Educação
O Febeapá, aqui e acolá
A capacidade destrutiva e o festival de besteiras resultantes da exacerbação de certezas


Começamos por aqui, nos Tristes Trópicos. Dias atrás, os sites UOL e G1 reproduziram os ensinamentos oferecidos à moçada pelos slides da Secretaria de Educação de São Paulo:
“A proibição do uso de biquínis foi adotada por Jânio Quadros em 1961, quando ele era prefeito de São Paulo. Ele emitiu um decreto vetando o uso de biquínis nas praias da cidade. A justificativa de Quadros era que o traje de banho seria uma afronta à moral e aos bons costumes. Esse impedimento também causou grande repercussão na época e gerou protestos de mulheres”.
Jânio realmente proibiu o biquíni, mas a medida foi tomada quando ele era presidente, com foco nas praias do País, não da capital paulista.
Na Aula 25, para estudantes do 8º ano sobre “os abolicionistas”, o slide da secretaria de Ricardo Feder afirmava ter sido Dom Pedro II, e não a filha, Princesa Isabel, quem assinou a Lei Áurea em 1888 para o fim da escravidão no Brasil.
Tais descalabros históricos trouxeram-me à lembrança o Samba do Crioulo Doido, obra-prima de fina ironia do escritor Sérgio Porto, o Stanislaw Ponte Preta.

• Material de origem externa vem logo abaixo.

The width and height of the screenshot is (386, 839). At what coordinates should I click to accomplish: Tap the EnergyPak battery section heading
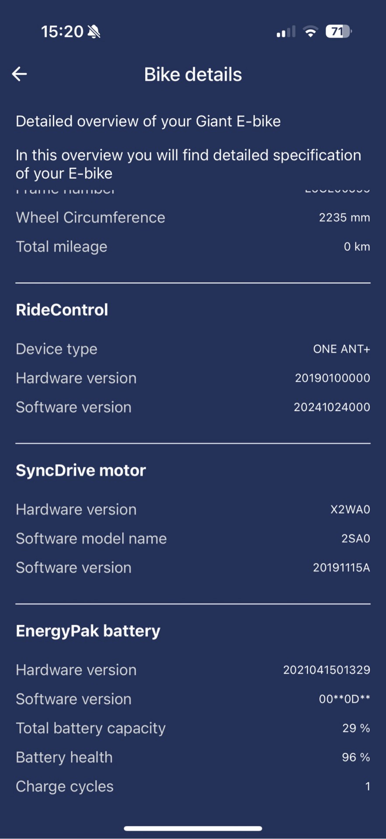pyautogui.click(x=88, y=631)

Foi em Diamantina onde nasceu JK
Que a princesa Leopoldina
a resolveu se casar
Mas Chica da Silva tinha
outros pretendentes
E obrigou a princesa a se
casar com Tiradentes
Laiá, laiá, laiá, o bode que deu
vou te contar
Laiá, laiá, laiá, o bode que deu
vou te contar
Joaquim José, que também
é da Silva Xavier
Queria ser dono do mundo
E se elegeu Pedro Segundo
Das estradas de Minas,
seguiu pra São Paulo
E falou com Anchieta
O vigário dos índios aliou-se
a Dom Pedro
Acabou com a falseta
Da união deles dois ficou
resolvida a questão
E foi proclamada a escravidão
E foi proclamada a escravidão
Assim se conta essa história
Que é dos dois a maior glória
A Leopoldina virou trem
E Dom Pedro é uma estação também
Oh-oh-oh, o trem tá atrasado
ou já passou?
Oh-oh-oh, o trem tá atrasado
ou já passou?
O humor de Sérgio Porto, o Stanislaw, não perdia vaza. Em uma de suas crônicas no livro Febeapá – O Festival de Besteira Que Assola o País, o Ponte Preta retomou o tema das falas que sucumbem aos desencontros linguísticos e, assim, homenageiam o refrão de Machado de Assis: o grotesco é o ridículo tomado a sério.

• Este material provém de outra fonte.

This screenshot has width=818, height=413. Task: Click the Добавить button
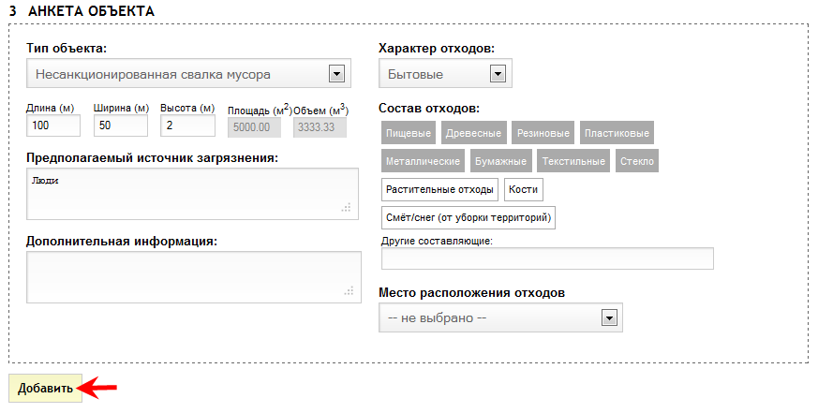click(45, 388)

“Quem fala diversas línguas – convém esclarecer, embora não venha ao caso – é poliglota e, se estamos dizendo isto, é para aproveitar a oportunidade e tirar uma dúvida de certo cantor da Rádio Nacional que, noutro dia, referindo-se ao genro de Khrushchev, que aqui esteve para uma temporada de comédia, explicou:
– O homem é bárbaro. Fala russo, francês, inglês, alemão e italiano. É um troglodita”.
Acolá, nas plagas de Tio Sam, um grupo de libertários elaborou o Free Town Project, um plano para assumir o controle de uma cidade americana e eliminar completamente os governos municipais.

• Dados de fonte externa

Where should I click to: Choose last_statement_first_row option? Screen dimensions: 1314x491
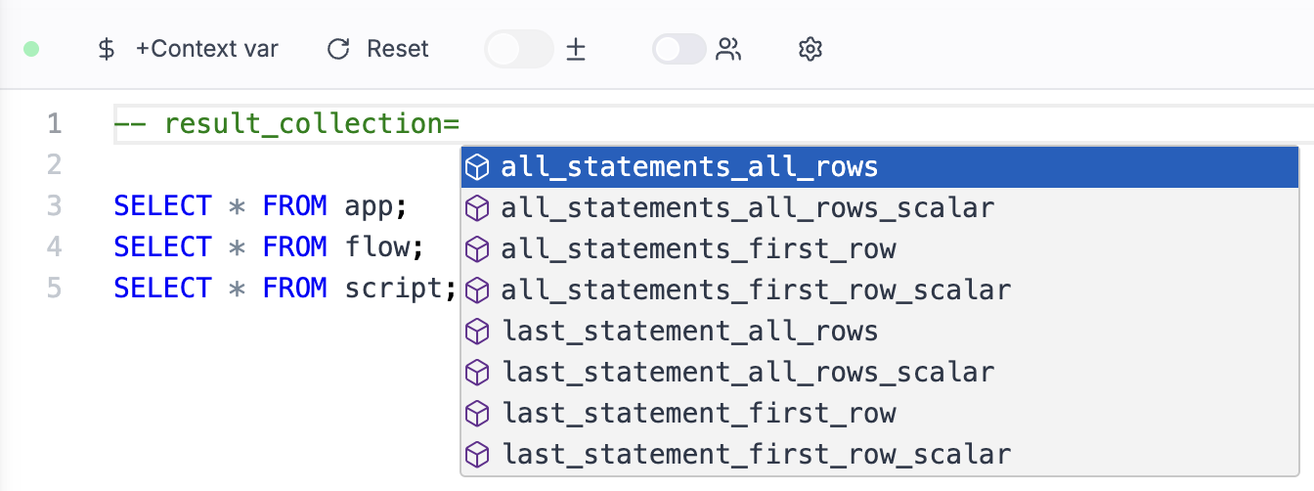tap(698, 414)
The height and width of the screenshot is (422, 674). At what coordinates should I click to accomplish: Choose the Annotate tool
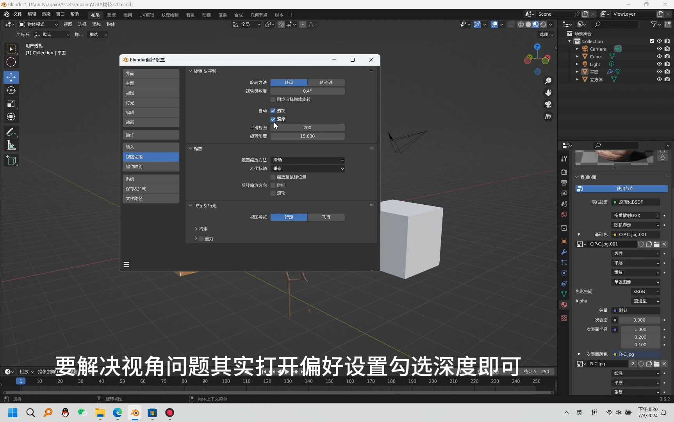11,132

Em 2004, eles voltaram seus olhos para Grafton – New Hampshire –, uma cidadezinha pouco povoada, servida por uma estrada bem pavimentada. Quando chegaram em Grafton, o financiamento público encolheu para praticamente tudo: o corpo de bombeiros, a biblioteca, a escola. Leis estaduais e federais tornaram-se pouco ouvidas nos espaços da cidade. Os cidadãos amantes da liberdade ignoraram as leis e regulamentos sobre o descarte de alimentos. Os ursos sentiam o cheiro de comida. O lixo se acumulou nas ruas.
O livro de Matthew Hongoltz-Hetling A Libertarian Walks Into a Bear é a história engraçada e aterrorizante do que pode acontecer quando o governo desaparece da cena. Tiroteio, assaltos e políticos esfaqueados. A vida livre frequentemente terminava nas garras de um urso.
O pesadelo em que se transformou o sonho libertário em Grafton lançou os indivíduos livres no trágico embate entre o desespero e a desesperança. A cidadania retrocede para a situação hobbesiana do bellum omnium contra omnes.
Hobbes compreendeu a capacidade destrutiva do conflito fundado na exacerbação das certezas que infestam a consciência dos fanáticos da racionalidade em combinação com o credo individualista. •
Publicado na edição n° 1276 de CartaCapital, em 13 de setembro de 2023.